[Data on word and item positions]

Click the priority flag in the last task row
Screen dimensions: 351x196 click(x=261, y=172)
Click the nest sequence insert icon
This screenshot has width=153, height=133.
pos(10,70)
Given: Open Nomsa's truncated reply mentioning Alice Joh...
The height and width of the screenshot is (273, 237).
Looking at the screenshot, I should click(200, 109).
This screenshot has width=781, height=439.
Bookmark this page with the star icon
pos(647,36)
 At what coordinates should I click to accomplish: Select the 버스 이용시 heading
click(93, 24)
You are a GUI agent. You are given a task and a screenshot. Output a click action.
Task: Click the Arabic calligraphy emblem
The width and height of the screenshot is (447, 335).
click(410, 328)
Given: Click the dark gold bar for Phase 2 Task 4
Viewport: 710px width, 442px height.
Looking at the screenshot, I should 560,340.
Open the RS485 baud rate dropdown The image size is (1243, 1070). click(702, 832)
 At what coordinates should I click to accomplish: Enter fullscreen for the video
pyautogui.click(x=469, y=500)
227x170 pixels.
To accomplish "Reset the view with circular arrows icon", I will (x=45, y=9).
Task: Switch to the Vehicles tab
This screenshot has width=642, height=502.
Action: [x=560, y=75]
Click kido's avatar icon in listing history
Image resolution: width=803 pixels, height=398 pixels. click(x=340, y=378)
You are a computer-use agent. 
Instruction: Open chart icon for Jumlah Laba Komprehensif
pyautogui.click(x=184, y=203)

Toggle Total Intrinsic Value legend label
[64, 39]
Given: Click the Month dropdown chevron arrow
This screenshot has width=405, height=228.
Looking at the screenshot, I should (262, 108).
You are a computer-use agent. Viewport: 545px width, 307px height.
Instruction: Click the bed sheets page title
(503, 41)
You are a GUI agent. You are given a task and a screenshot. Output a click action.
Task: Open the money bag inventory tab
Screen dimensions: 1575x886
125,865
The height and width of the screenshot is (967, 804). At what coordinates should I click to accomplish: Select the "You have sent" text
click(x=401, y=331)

Directive: How many lines in the material above contain the string "coordinates"? Case counts; reply with only the number.

Exercise solution: 3